§ **Given request**
Starting with the line containing "You are a GUI" and going on through the end of the items, write those lines out again with "font size" replaced by "text size" and everything else unchanged, leaving out the pictures.
┄┄┄┄┄┄┄┄┄┄┄┄┄┄┄┄┄┄┄┄
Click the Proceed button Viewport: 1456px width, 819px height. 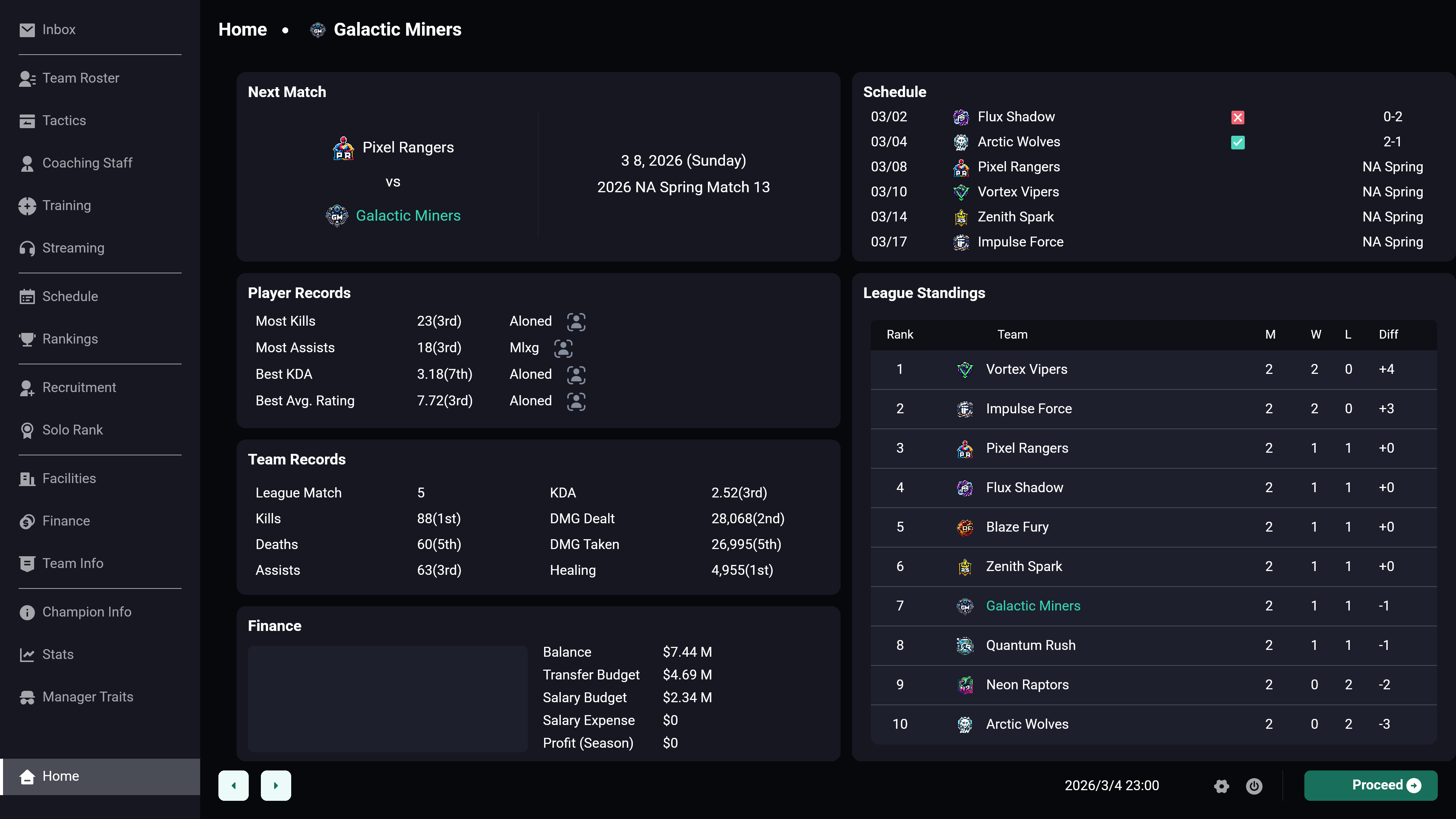1371,786
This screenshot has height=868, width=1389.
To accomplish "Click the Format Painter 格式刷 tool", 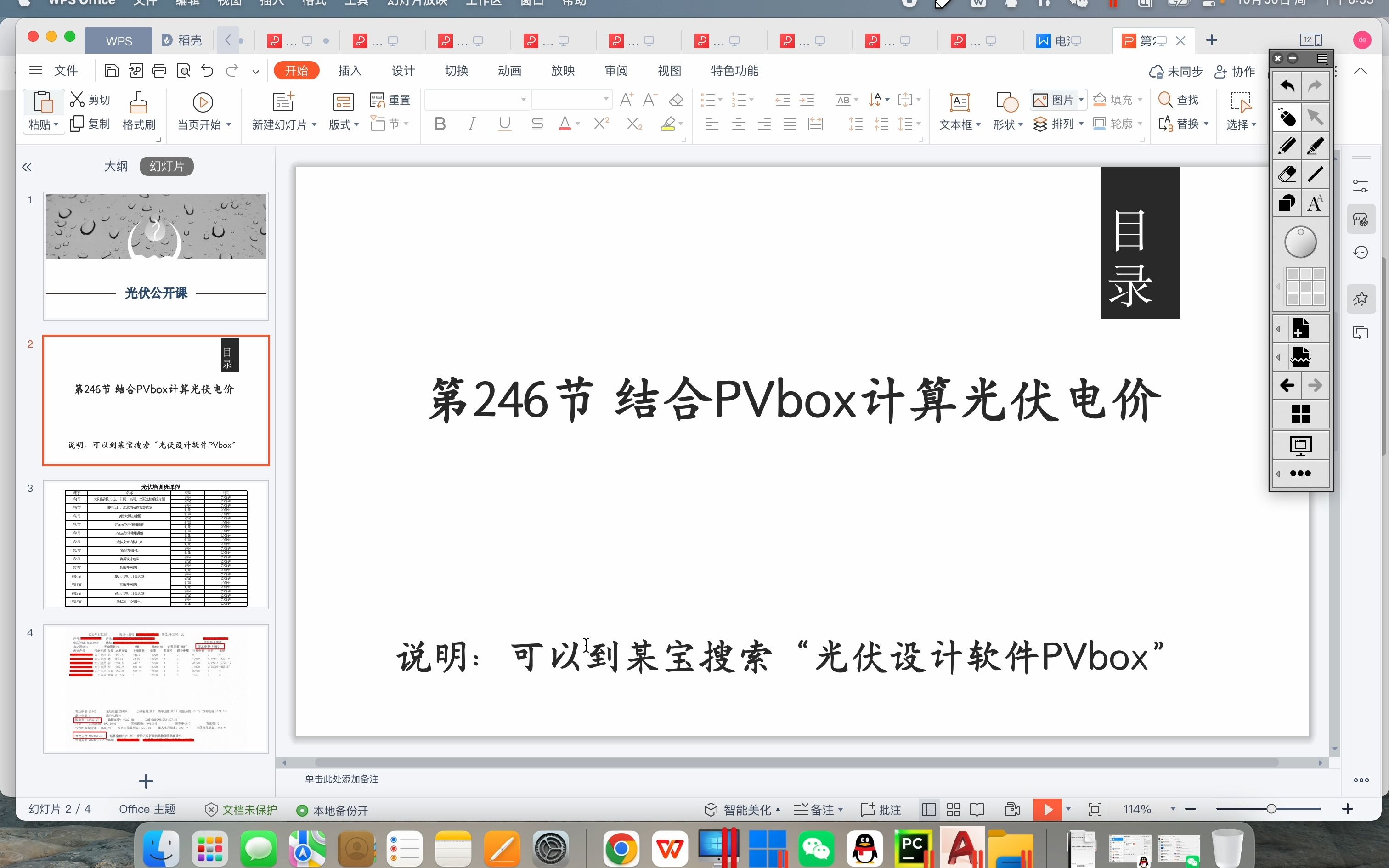I will point(138,112).
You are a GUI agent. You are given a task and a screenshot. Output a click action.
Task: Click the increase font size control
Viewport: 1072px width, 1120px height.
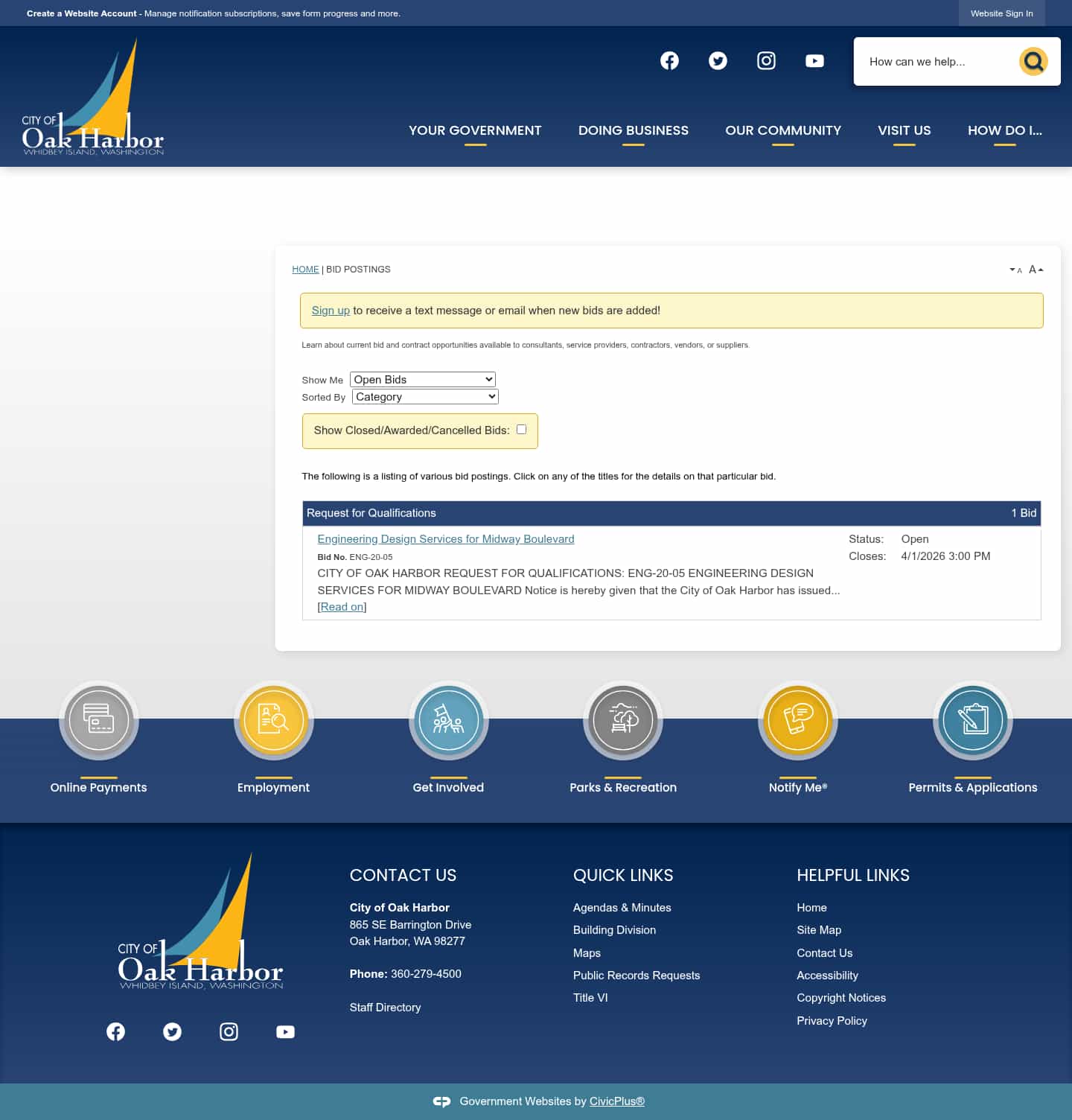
┄┄┄┄┄┄┄┄┄┄┄┄┄┄┄┄┄┄┄┄
§ **The result**
You are a GUI agent. You are given a task and a screenshot. Output a click action.
Task: Click the increase text size control
Viewport: 1072px width, 1120px height.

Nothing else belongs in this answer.